Supplied material:
■ ■ ■ ■ ■ ■ ■

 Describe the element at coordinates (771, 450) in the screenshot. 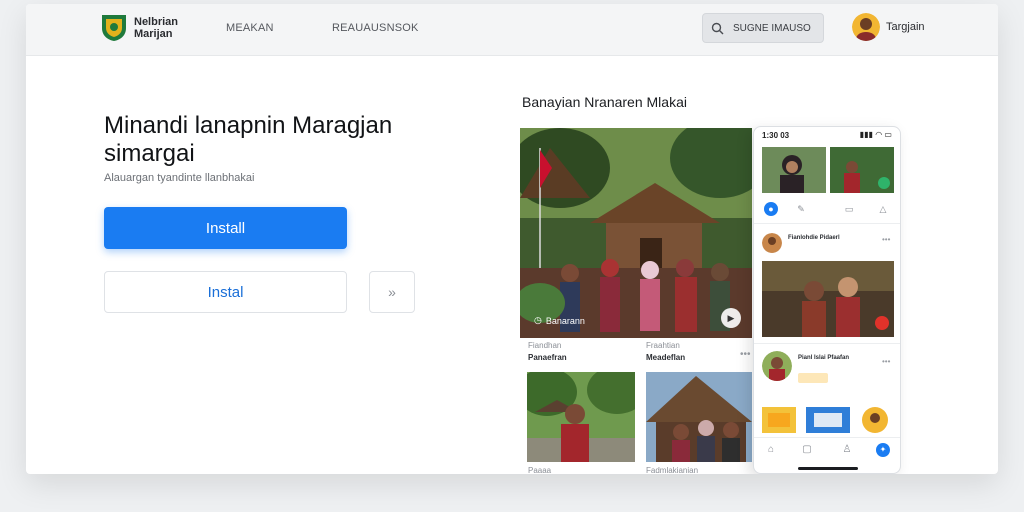

I see `home-icon: ⌂` at that location.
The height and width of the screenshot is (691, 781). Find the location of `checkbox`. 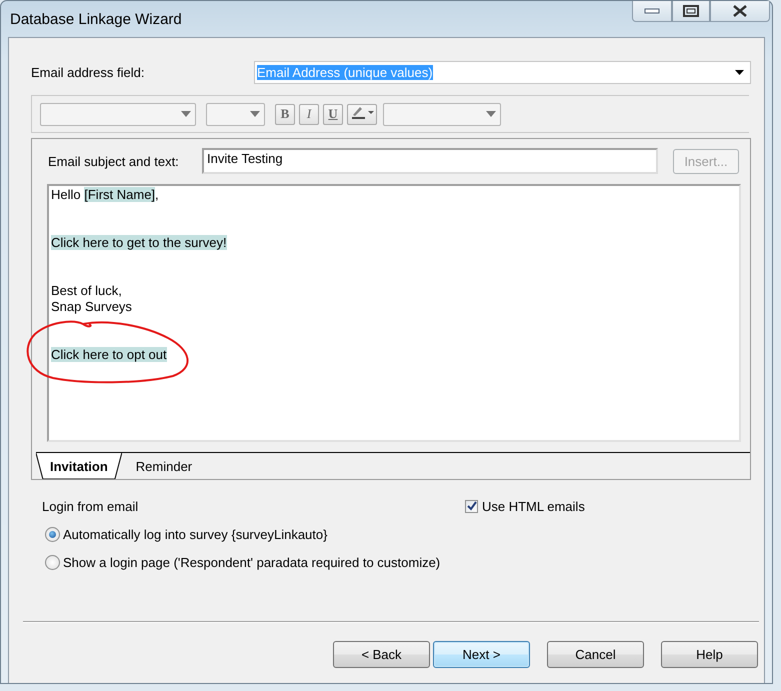

checkbox is located at coordinates (472, 506).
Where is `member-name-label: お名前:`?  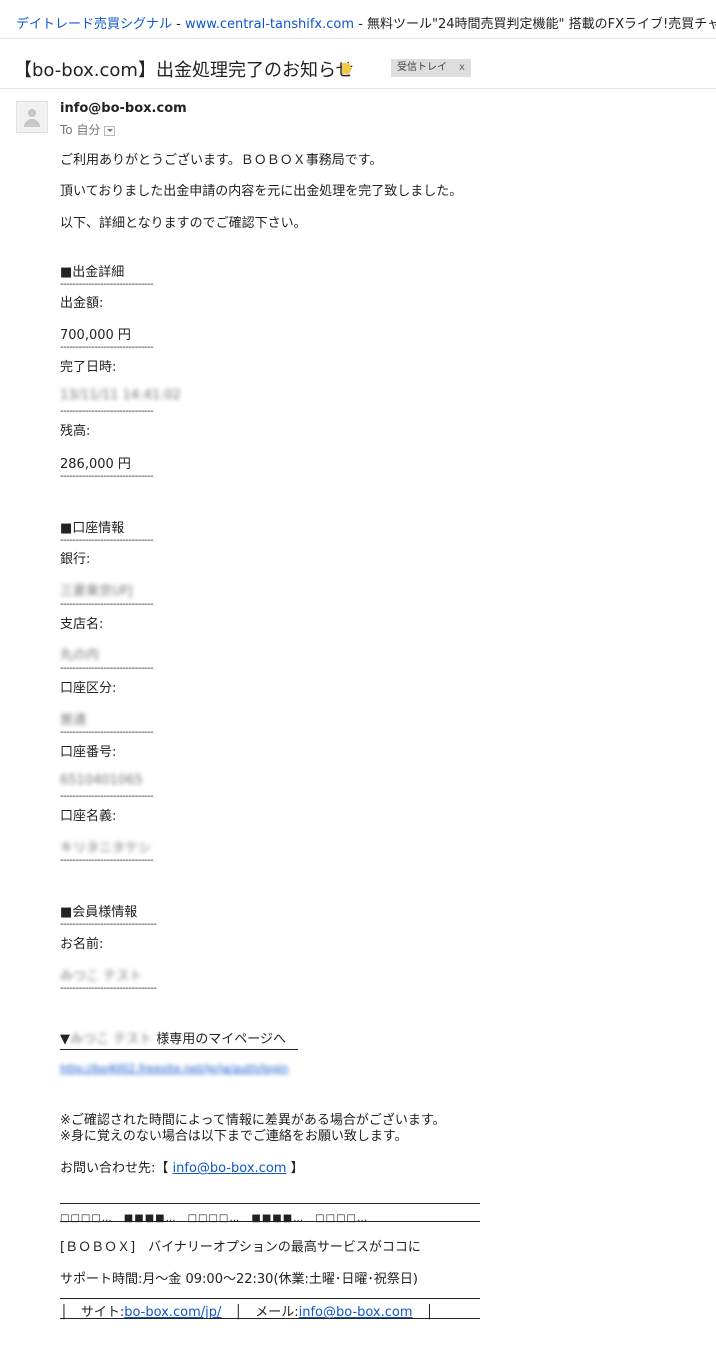
member-name-label: お名前: is located at coordinates (82, 944).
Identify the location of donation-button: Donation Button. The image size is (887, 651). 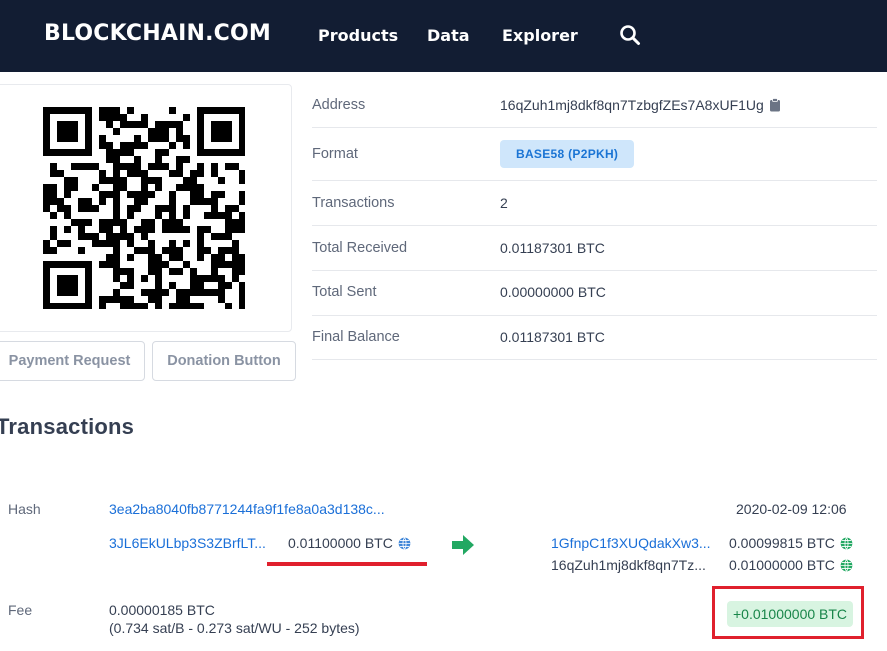
(224, 361).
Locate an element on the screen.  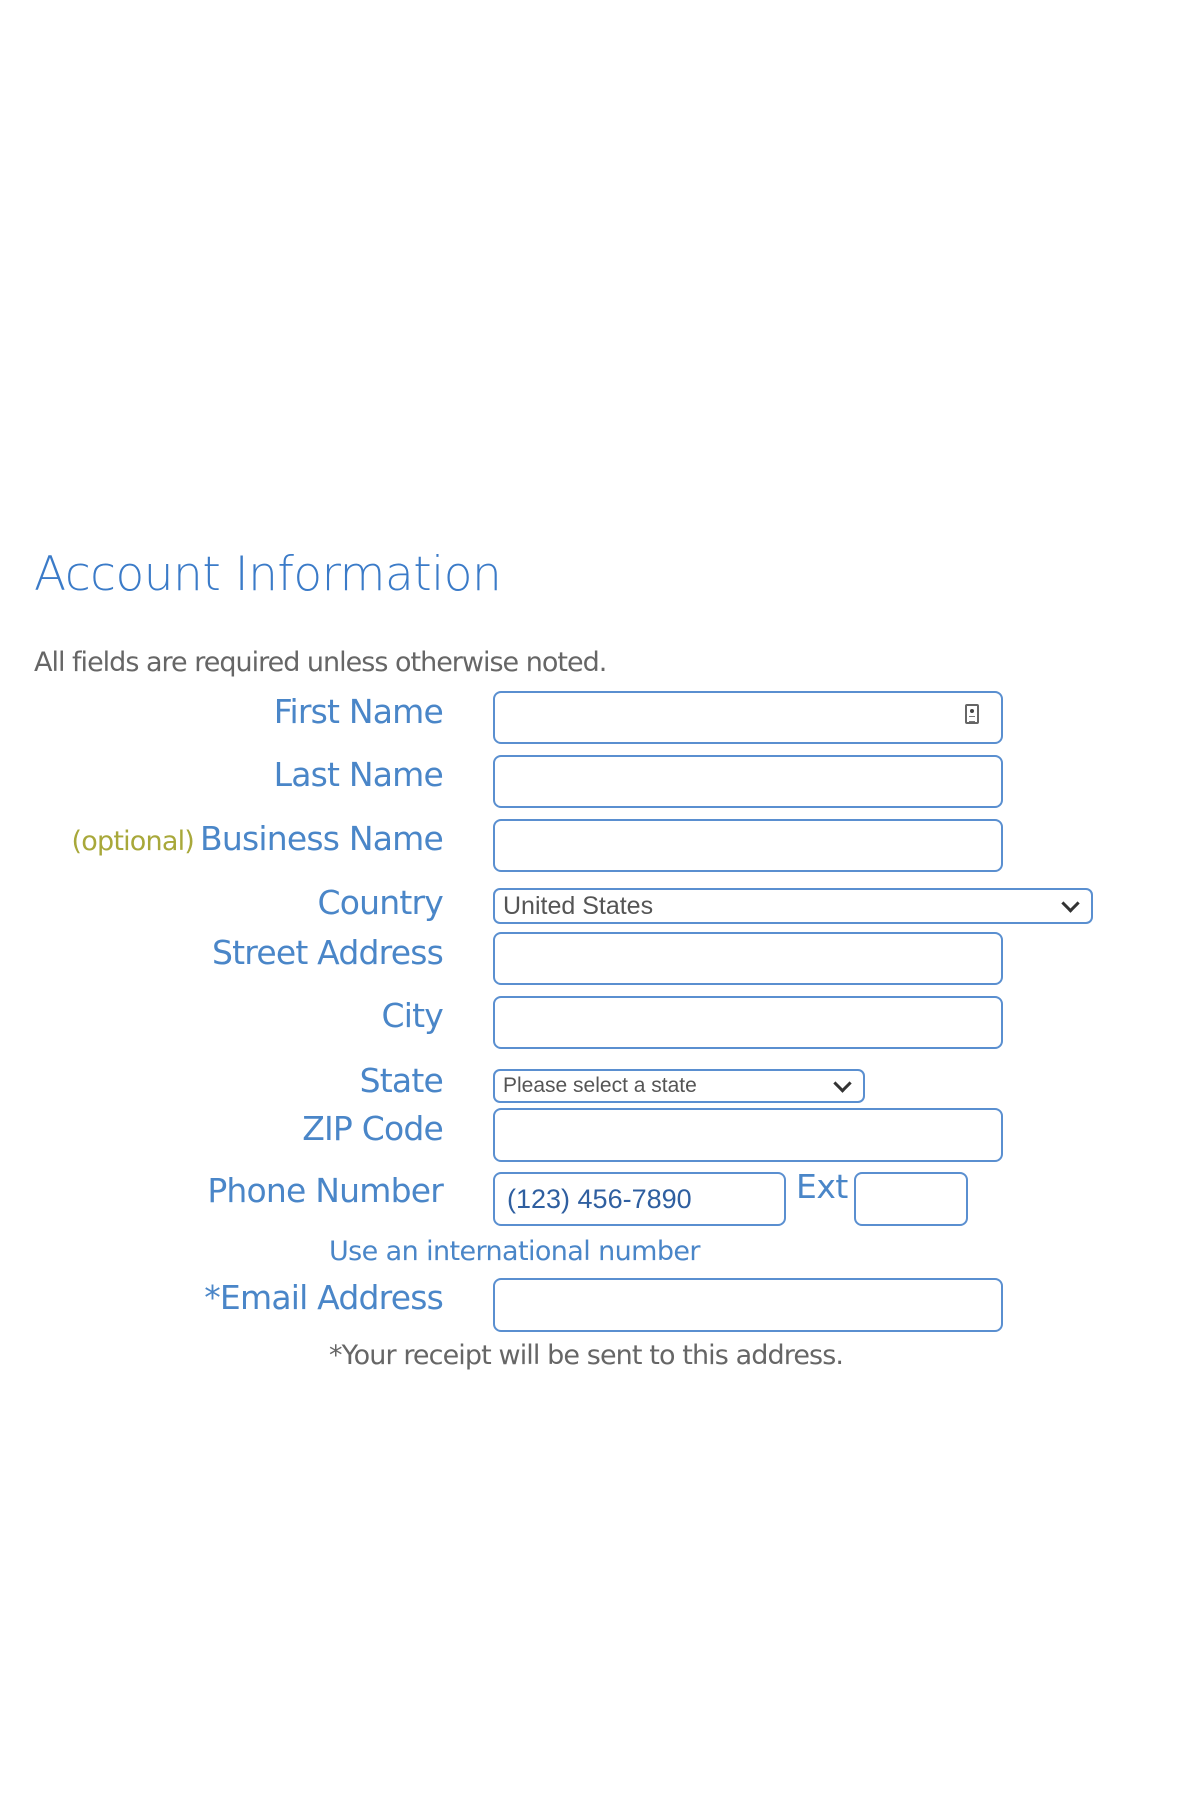
street-address-label: Street Address is located at coordinates (328, 952).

■ ■ ■ ■ ■ ■ ■

Exercise requirements:
Copy every one of these lines word for word, but leave out the pictures.

Result:
 Describe the element at coordinates (771, 450) in the screenshot. 

I see `home-icon: ⌂` at that location.
The height and width of the screenshot is (691, 781). Find the location of `checkbox`. 

checkbox is located at coordinates (472, 506).
Where is `member-name-label: お名前:`?  
member-name-label: お名前: is located at coordinates (82, 944).
Identify the location of donation-button: Donation Button. The image size is (887, 651). 
(224, 361).
Locate an element on the screen.  
street-address-label: Street Address is located at coordinates (328, 952).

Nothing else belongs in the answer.